From the listing below, list every line that contains the string "Romans". Matching is case-sensitive.

......

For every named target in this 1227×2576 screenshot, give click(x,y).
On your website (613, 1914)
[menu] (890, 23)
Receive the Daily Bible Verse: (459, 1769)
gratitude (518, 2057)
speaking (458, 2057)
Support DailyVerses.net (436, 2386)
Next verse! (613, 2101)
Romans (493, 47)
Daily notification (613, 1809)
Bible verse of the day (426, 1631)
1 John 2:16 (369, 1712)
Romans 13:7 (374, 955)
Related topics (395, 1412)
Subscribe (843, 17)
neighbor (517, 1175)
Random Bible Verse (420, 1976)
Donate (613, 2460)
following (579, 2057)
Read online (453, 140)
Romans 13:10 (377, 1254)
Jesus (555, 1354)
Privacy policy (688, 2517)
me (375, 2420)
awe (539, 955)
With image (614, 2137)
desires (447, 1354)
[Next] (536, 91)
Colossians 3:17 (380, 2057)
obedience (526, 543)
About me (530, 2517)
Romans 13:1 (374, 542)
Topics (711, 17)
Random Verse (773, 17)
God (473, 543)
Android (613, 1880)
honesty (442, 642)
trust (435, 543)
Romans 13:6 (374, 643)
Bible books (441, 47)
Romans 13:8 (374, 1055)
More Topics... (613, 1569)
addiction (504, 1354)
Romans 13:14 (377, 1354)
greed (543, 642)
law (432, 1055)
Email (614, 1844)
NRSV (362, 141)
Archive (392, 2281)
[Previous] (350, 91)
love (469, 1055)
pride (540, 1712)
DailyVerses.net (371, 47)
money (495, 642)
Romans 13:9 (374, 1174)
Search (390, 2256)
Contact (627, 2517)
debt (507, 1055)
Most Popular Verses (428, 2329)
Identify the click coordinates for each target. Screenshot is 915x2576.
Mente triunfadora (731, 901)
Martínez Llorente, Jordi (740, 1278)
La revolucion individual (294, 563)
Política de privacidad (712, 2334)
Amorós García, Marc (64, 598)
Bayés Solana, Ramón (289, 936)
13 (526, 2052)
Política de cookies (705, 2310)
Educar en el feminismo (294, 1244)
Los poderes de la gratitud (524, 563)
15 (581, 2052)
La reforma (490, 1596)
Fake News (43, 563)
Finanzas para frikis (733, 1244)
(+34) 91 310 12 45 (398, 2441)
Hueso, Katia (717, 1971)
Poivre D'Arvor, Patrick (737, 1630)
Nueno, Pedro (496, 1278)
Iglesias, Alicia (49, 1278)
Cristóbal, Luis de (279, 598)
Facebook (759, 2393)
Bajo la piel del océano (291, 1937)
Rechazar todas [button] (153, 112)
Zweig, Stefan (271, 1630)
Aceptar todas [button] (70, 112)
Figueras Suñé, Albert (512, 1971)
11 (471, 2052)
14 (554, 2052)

......

== SOLUTION TO THIS TASK ==
Romans (493, 47)
Romans 13:7 (374, 955)
Romans 13:10 (377, 1254)
Romans 13:1 (374, 542)
Romans 13:6 (374, 643)
Romans 13:8 (374, 1055)
Romans 13:14 (377, 1354)
Romans 13:9 (374, 1174)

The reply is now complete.